Further, it is “the unions’ stated public position and the Labor Party’s stated public position … that they don’t think that any law reform is necessary, they think the way they are structured is perfectly satisfactory,” he has testified.
“They don’t think it is appropriate that they should have brought to bear on them — and when I say ‘they’, I mean people in control of unions — the same type of laws that apply to people in control of companies, and they think that the arrangements for superannuation and the like under the control of union funds is perfectly satisfactory.
” And that is precisely why the ALP and the trade union movement are on a hiding to nothing, no matter what action former High Court Justice Heydon decides to take.
When the public weighs his decision to reject an invitation to give a prestigious address to a gathering of barristers and lawyers on learning that it was loosely associated with a minor body associated with the Liberal Party against the hard evidence given before the commission, there can be little doubt that his momentary uncertainty will be eclipsed by the degree of union criminality and corruption revealed by his commission.
The commission has heard evidence that CFMEU officials Brian Parker and Darren Greenfield consorted with construction figure George Alex and that Alex’s friends and colleagues include the leader of the Rebels bikie gang, a former Comanchero and the two notorious ISIS recruits Khaled Sharrouf and Mohamed Elomar.
It heard that Comanchero bikies were being employed as debt collectors throughout the Victorian building industry.
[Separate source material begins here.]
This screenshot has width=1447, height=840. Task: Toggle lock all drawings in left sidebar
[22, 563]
Mike Kane, the head of construction company Boral, told the commission that it suffered a 75 per cent reduction in its market share after refusing to comply with the CFMEU’s unlawful demands.
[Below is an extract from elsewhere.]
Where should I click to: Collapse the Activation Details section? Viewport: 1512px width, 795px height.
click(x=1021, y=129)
It also heard allegations that Victorian CFMEU official John Setka repeatedly made abusive threats to workers, including on one occasion where he threatened to rip the head off a concreter, along with the allegation that the private details of over 300 construction workers were leaked by the construction industry superannuation fund Cbus to the CFMEU.
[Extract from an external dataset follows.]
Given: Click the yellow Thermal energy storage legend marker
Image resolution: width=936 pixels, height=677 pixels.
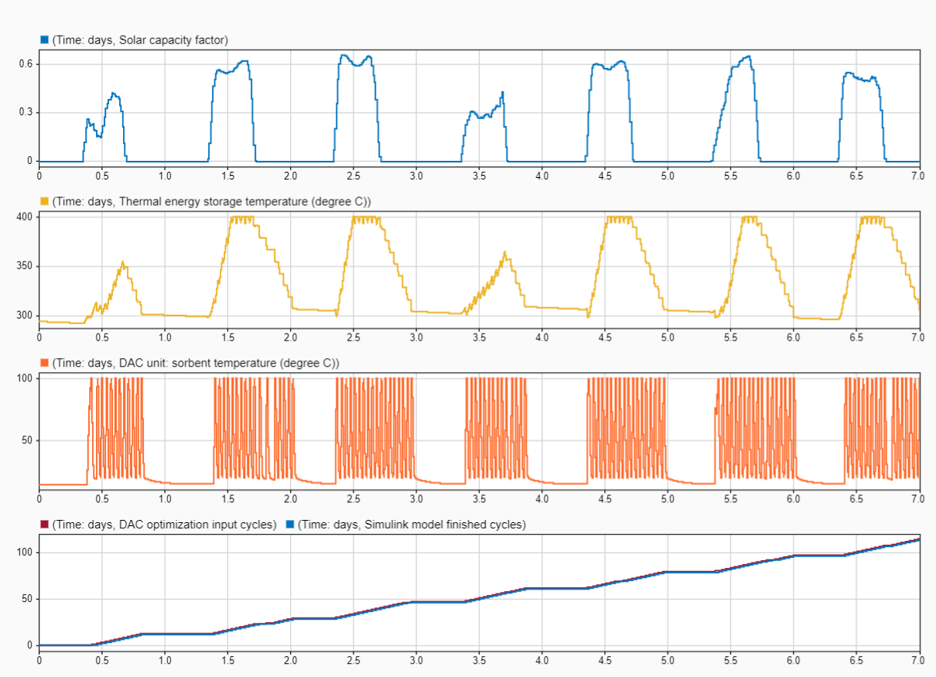Looking at the screenshot, I should click(44, 201).
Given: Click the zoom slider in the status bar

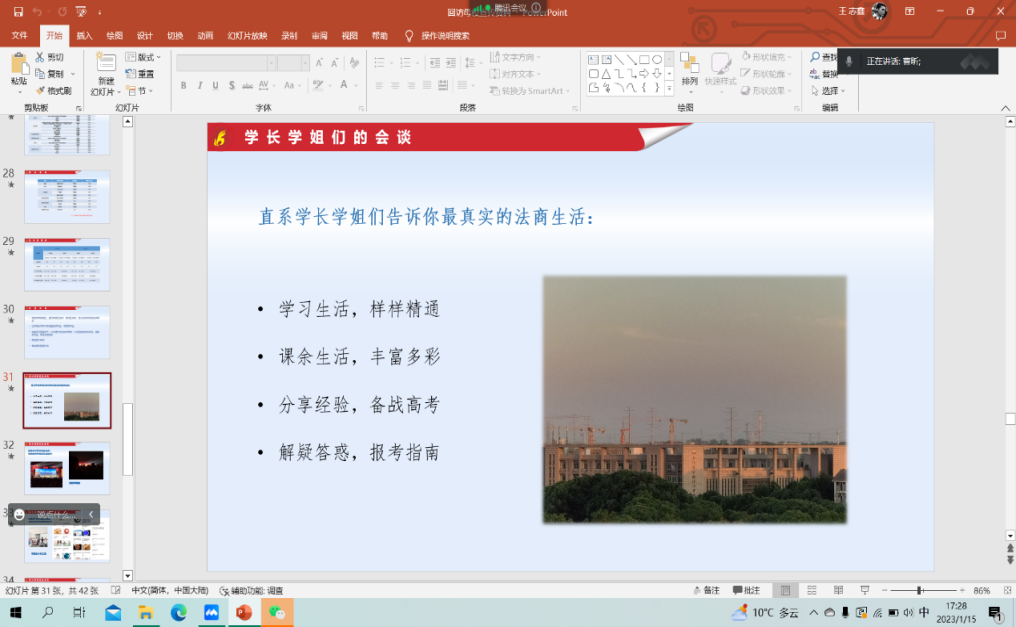Looking at the screenshot, I should (x=919, y=590).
As a direct result of evidence to the commission, ACT police arrested former construction union organiser and previous Labor Party sub-branch president “Fihi” Kivalu.
Police will allege that Kivalu had demanded tens of thousands of dollars in payments from tradesmen in return for getting them work.
It has heard evidence that officials from the Health Services Union pressured their staff to cheat online right-of-entry tests in the names of their organisers and that the Australian Workers’ Union added workers to their membership roll without the knowledge or consent of those workers.
It also heard that the Transport Workers Union arranged to have a superannuation fund pay its own Assistant Secretary $93,000 for 2½ day’s work and that the AWU received hundreds of thousands of dollars in unexplained payments from a series of companies.
There can be no greater example of the threat posed to both the ALP and the union movement by the commission’s digging than the revelations that Opposition Leader Bill Shorten, when leader of the AWU, was negotiating contracts for workers that saw massive job reductions and cuts to conditions while the union was simultaneously receiving secret payments from the companies involved.
Even the most rabid Labor supporter would find it impossible to defend union bosses who have so clearly sold out workers.
Labor MPs, a majority of whom owe their positions to union-controlled preselection committees, unconvincingly assert that the various police forces could be as effective as the royal commission.
The lie is given to that disingenuous claim by the CFMEU’s total lack of cooperation with the authorities, which is not surprising when the total amount in fines paid by the CFMEU and affiliates through the courts or the Fair Work Commission is now in excess of $6.
1 million.
Former ACTU president Martin Ferguson, who served as a minister in the Rudd and Gillard governments, is adamant that the commission continue, as it will.
“I just don’t see the royal commission as a political plaything,” he told the ABC.
“I actually think it’s potentially going to be very important in reforming the trade union movement and the Labor Party.
” For the ALP and the unions, the battle with the TURC is a battle for survival.
For the government it is battle against corruption and for greater economic stability through more transparency.